“Il fatto che Fitto e il centrodestra non si rallegrino per l’uscita della sanità pugliese dal piano di rientro ministeriale deve far riflettere. Evidentemente per loro è più importante che le cose vadano male”
Così il capogruppo PD in Commissione Bilancio di Montecitorio, Ubaldo Pagano.
“A differenza di quanto affermato da qualche esponente del centrodestra, il comitato tecnico del MEF, già fissato per lo scorso marzo, è stato rinviato ai primi di maggio. In quella occasione è stato comunicato che la Puglia aveva superato la verifica LEA 2018 e sbloccato risorse per la sanità pugliese pari a 199 milioni di Euro. La verifica sul programma operativo che era prevista in luglio, a causa dell’esplosione di numerosi focolai di Covid è stata rinviata al 1 ottobre. Il 7 settembre la Regione Puglia ha consegnato tutta la documentazione necessaria per la verifica del tavolo congiunto con MEF e MINISTERO SALUTE del 1 ottobre. Allora delle due l’una: o questi “esperti” del cdx sono poco informati, oppure, come credo, sono in totale malafede e mentono ai pugliesi per ricavare qualche voto.”
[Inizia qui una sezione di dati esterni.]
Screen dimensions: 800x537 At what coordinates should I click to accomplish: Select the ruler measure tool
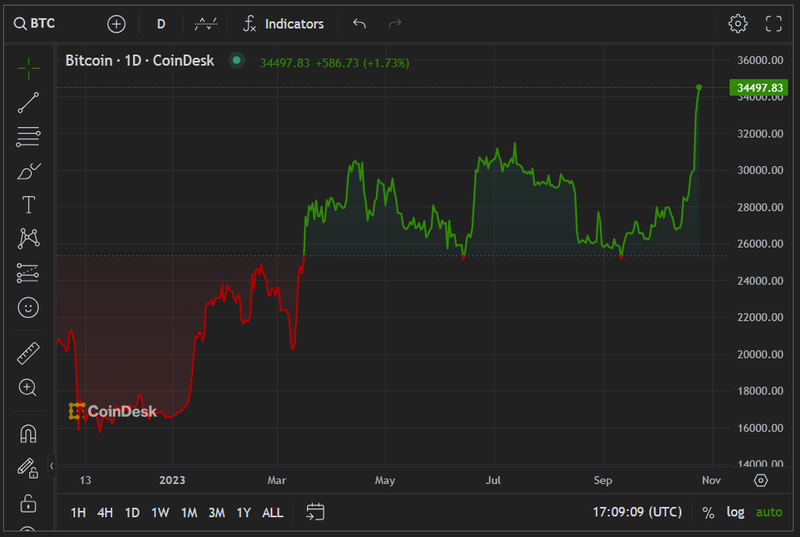point(28,353)
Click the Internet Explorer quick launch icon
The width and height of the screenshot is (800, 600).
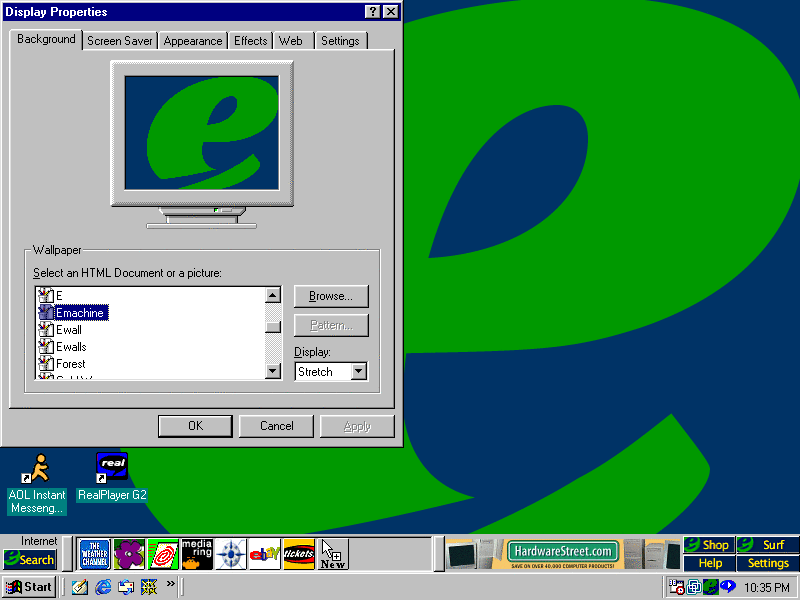coord(102,587)
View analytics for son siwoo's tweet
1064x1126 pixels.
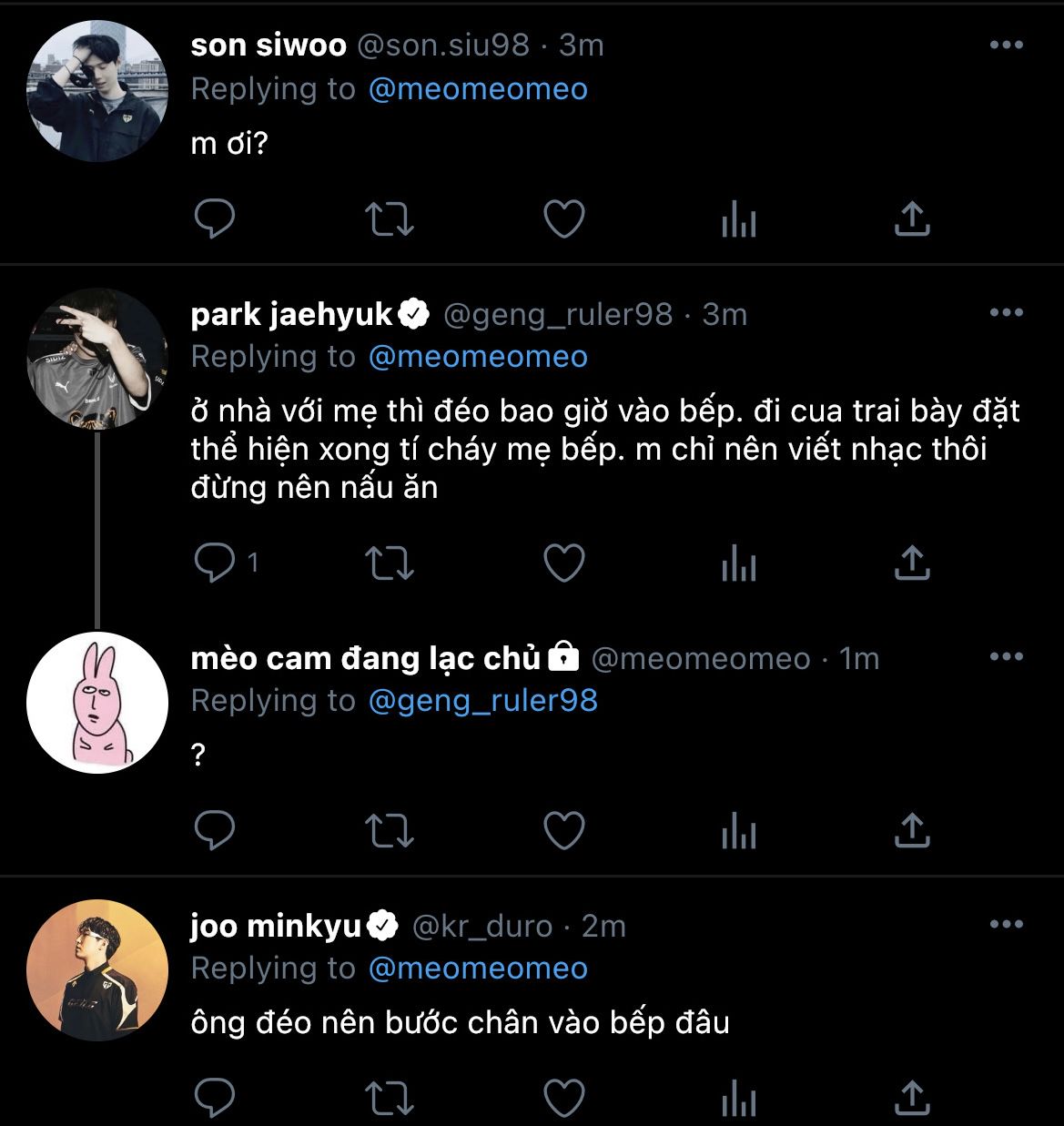pyautogui.click(x=738, y=219)
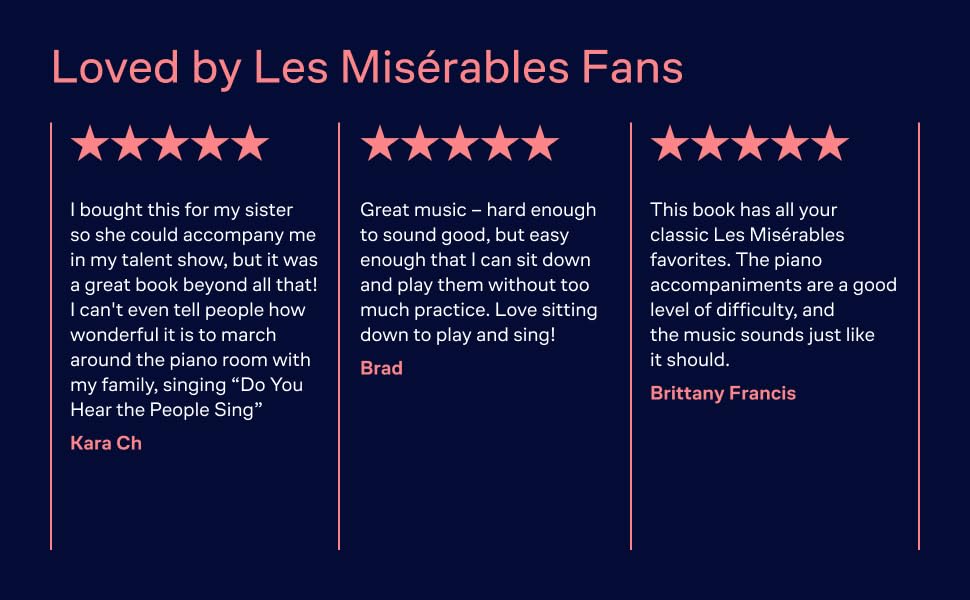Click the fifth star in Brad's review
Image resolution: width=970 pixels, height=600 pixels.
[x=540, y=144]
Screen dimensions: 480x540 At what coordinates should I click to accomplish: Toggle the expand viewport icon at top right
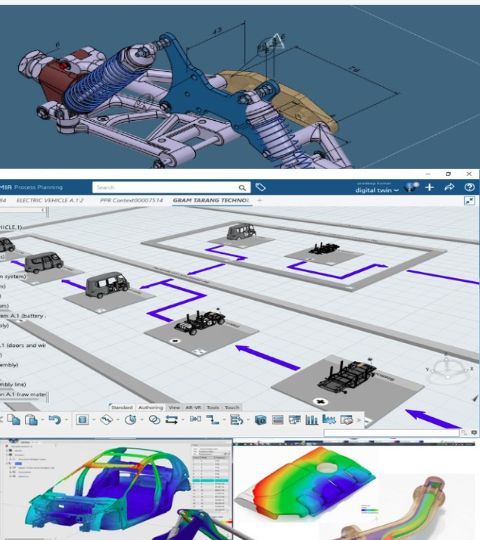click(x=470, y=201)
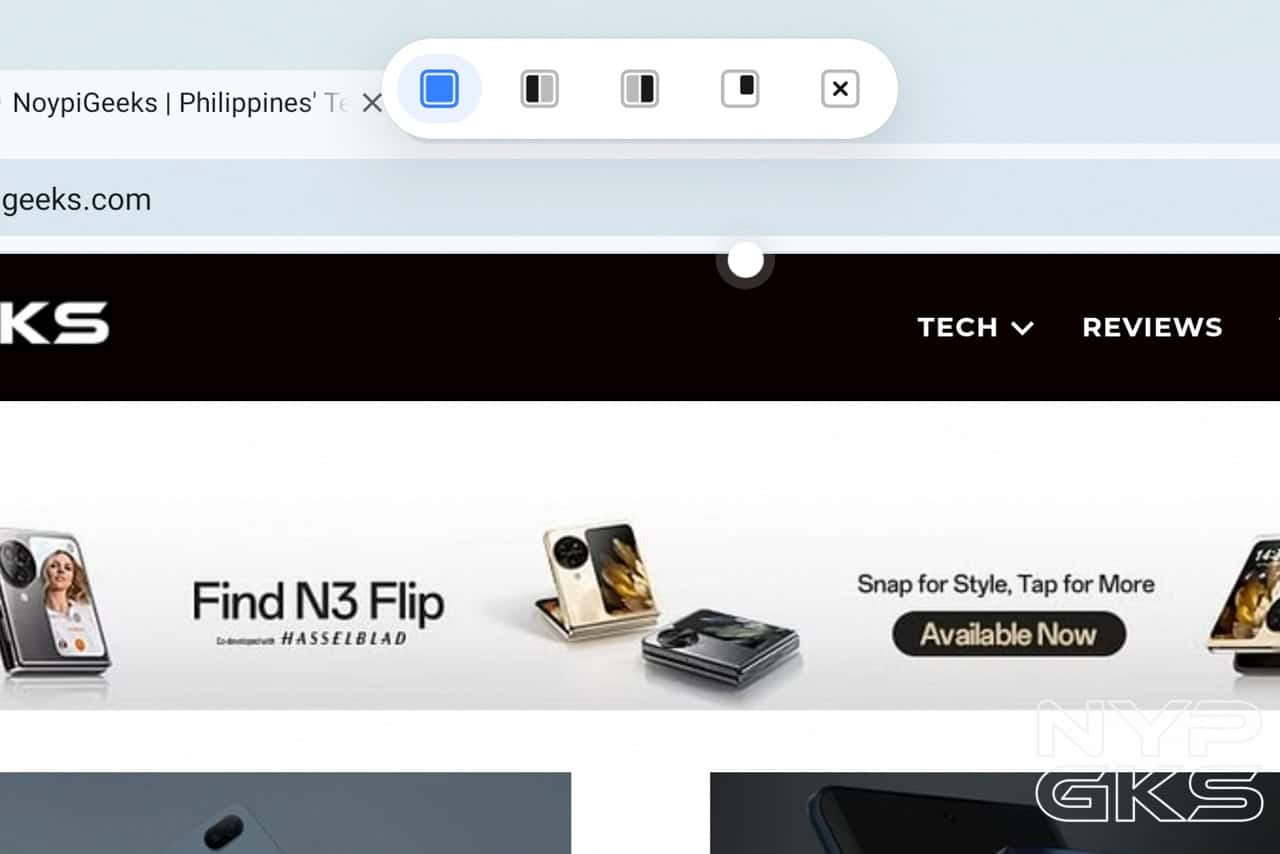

“E ancora, bisogna ricordare agli amici della destra che la Puglia, come tutte le regioni meridionali, soffre di un sottofinanziamento del Fondo sanitario nazionale a causa di criteri sfavorevoli al Sud e ormai superati. E nonostante questo, abbiamo ottenuto ottimi risultati in termini di riduzioni del costo della farmaceutica convenzionata, assunzioni di personale e potenziamento dell’assistenza territoriale e dell’assistenza socio sanitaria. Se Fitto non fosse ormai totalmente asservito al volere del settentrione e della Lega Nord, si affiancherebbe a noi nella battaglia per chiedere la revisione totale di questi criteri.”
“Questa è l’ennesima conferma di un fatto inequivocabile: Fitto e i suoi non solo non sono stati capaci di governare bene quando ne hanno avuto la possibilità, ma sperano che tutto vada male per pura speculazione elettorale. È a questa gente che vogliamo affidare il benessere dei pugliesi?”